(Collected data entries)

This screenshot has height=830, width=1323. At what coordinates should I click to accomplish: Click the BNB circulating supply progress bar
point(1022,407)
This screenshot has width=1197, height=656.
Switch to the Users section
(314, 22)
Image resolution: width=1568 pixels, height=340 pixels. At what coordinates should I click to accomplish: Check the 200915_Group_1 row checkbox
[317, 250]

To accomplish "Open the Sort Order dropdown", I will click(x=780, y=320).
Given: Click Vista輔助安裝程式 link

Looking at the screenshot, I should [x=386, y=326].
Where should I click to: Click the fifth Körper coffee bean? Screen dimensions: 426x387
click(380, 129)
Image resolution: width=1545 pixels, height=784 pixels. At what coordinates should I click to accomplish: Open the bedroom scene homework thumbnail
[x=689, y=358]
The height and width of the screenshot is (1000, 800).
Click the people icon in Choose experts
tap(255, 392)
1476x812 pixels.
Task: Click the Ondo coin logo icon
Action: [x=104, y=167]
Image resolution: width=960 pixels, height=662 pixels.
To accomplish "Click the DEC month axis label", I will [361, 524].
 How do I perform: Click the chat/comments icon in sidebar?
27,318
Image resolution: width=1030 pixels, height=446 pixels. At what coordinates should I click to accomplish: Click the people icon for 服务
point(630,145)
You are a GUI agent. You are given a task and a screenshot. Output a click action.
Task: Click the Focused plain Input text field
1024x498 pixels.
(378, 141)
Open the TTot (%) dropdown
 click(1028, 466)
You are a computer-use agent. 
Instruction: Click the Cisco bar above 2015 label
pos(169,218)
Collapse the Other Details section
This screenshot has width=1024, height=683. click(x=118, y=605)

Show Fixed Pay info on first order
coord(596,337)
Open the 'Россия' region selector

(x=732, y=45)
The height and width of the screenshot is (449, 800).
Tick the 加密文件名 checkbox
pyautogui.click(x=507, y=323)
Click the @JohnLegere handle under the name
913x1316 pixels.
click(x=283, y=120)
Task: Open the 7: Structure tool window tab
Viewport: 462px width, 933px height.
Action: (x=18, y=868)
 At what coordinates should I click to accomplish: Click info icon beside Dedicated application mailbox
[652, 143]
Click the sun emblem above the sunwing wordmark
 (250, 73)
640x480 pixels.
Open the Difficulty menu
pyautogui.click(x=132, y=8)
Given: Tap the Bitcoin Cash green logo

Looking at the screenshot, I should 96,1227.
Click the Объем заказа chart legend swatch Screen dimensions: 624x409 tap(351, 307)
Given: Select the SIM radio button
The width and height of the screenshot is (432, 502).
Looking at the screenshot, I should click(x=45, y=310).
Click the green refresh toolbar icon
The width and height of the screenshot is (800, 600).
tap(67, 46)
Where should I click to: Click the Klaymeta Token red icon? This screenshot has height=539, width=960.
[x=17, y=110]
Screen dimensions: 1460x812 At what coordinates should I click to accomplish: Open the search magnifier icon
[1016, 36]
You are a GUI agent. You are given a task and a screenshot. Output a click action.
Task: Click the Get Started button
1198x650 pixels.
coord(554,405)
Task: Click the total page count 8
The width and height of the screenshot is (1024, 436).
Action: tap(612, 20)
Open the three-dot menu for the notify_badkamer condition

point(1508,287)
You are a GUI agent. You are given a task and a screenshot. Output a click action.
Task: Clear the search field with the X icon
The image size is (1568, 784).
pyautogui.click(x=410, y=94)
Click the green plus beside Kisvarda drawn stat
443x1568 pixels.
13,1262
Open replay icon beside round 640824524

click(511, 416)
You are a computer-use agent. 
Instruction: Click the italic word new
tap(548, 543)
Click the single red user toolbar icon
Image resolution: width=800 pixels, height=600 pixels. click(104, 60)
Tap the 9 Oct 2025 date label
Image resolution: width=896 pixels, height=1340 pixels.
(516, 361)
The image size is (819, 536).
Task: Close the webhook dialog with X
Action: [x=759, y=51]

* [Your goal]
Repeat every record above precisely.

* [Output below]
This screenshot has height=830, width=1323. At what coordinates should I click to accomplish: Click the BNB circulating supply progress bar
point(1022,407)
This screenshot has width=1197, height=656.
Switch to the Users section
(314, 22)
Image resolution: width=1568 pixels, height=340 pixels. At what coordinates should I click to accomplish: Check the 200915_Group_1 row checkbox
[317, 250]

To accomplish "Open the Sort Order dropdown", I will click(x=780, y=320).
Given: Click Vista輔助安裝程式 link

Looking at the screenshot, I should [x=386, y=326].
Where should I click to: Click the fifth Körper coffee bean? Screen dimensions: 426x387
click(380, 129)
Image resolution: width=1545 pixels, height=784 pixels. At what coordinates should I click to accomplish: Open the bedroom scene homework thumbnail
[x=689, y=358]
The height and width of the screenshot is (1000, 800).
Click the people icon in Choose experts
tap(255, 392)
1476x812 pixels.
Task: Click the Ondo coin logo icon
Action: [x=104, y=167]
Image resolution: width=960 pixels, height=662 pixels.
To accomplish "Click the DEC month axis label", I will [361, 524].
 How do I perform: Click the chat/comments icon in sidebar?
27,318
Image resolution: width=1030 pixels, height=446 pixels. At what coordinates should I click to accomplish: Click the people icon for 服务
point(630,145)
You are a GUI agent. You are given a task and a screenshot. Output a click action.
Task: Click the Focused plain Input text field
1024x498 pixels.
(378, 141)
Open the TTot (%) dropdown
 click(1028, 466)
You are a computer-use agent. 
Instruction: Click the Cisco bar above 2015 label
pos(169,218)
Collapse the Other Details section
This screenshot has width=1024, height=683. click(x=118, y=605)

Show Fixed Pay info on first order
coord(596,337)
Open the 'Россия' region selector

(x=732, y=45)
The height and width of the screenshot is (449, 800).
Tick the 加密文件名 checkbox
pyautogui.click(x=507, y=323)
Click the @JohnLegere handle under the name
913x1316 pixels.
click(x=283, y=120)
Task: Open the 7: Structure tool window tab
Viewport: 462px width, 933px height.
Action: (x=18, y=868)
 At what coordinates should I click to accomplish: Click info icon beside Dedicated application mailbox
[652, 143]
Click the sun emblem above the sunwing wordmark
 (250, 73)
640x480 pixels.
Open the Difficulty menu
pyautogui.click(x=132, y=8)
Given: Tap the Bitcoin Cash green logo

Looking at the screenshot, I should 96,1227.
Click the Объем заказа chart legend swatch Screen dimensions: 624x409 tap(351, 307)
Given: Select the SIM radio button
The width and height of the screenshot is (432, 502).
Looking at the screenshot, I should click(x=45, y=310).
Click the green refresh toolbar icon
The width and height of the screenshot is (800, 600).
tap(67, 46)
Where should I click to: Click the Klaymeta Token red icon? This screenshot has height=539, width=960.
[x=17, y=110]
Screen dimensions: 1460x812 At what coordinates should I click to accomplish: Open the search magnifier icon
[1016, 36]
You are a GUI agent. You are given a task and a screenshot. Output a click action.
Task: Click the Get Started button
1198x650 pixels.
coord(554,405)
Task: Click the total page count 8
The width and height of the screenshot is (1024, 436).
Action: tap(612, 20)
Open the three-dot menu for the notify_badkamer condition

point(1508,287)
You are a GUI agent. You are given a task and a screenshot. Output a click action.
Task: Clear the search field with the X icon
The image size is (1568, 784).
pyautogui.click(x=410, y=94)
Click the green plus beside Kisvarda drawn stat
443x1568 pixels.
13,1262
Open replay icon beside round 640824524

click(511, 416)
You are a computer-use agent. 
Instruction: Click the italic word new
tap(548, 543)
Click the single red user toolbar icon
Image resolution: width=800 pixels, height=600 pixels. click(104, 60)
Tap the 9 Oct 2025 date label
Image resolution: width=896 pixels, height=1340 pixels.
(516, 361)
The image size is (819, 536).
Task: Close the webhook dialog with X
Action: [x=759, y=51]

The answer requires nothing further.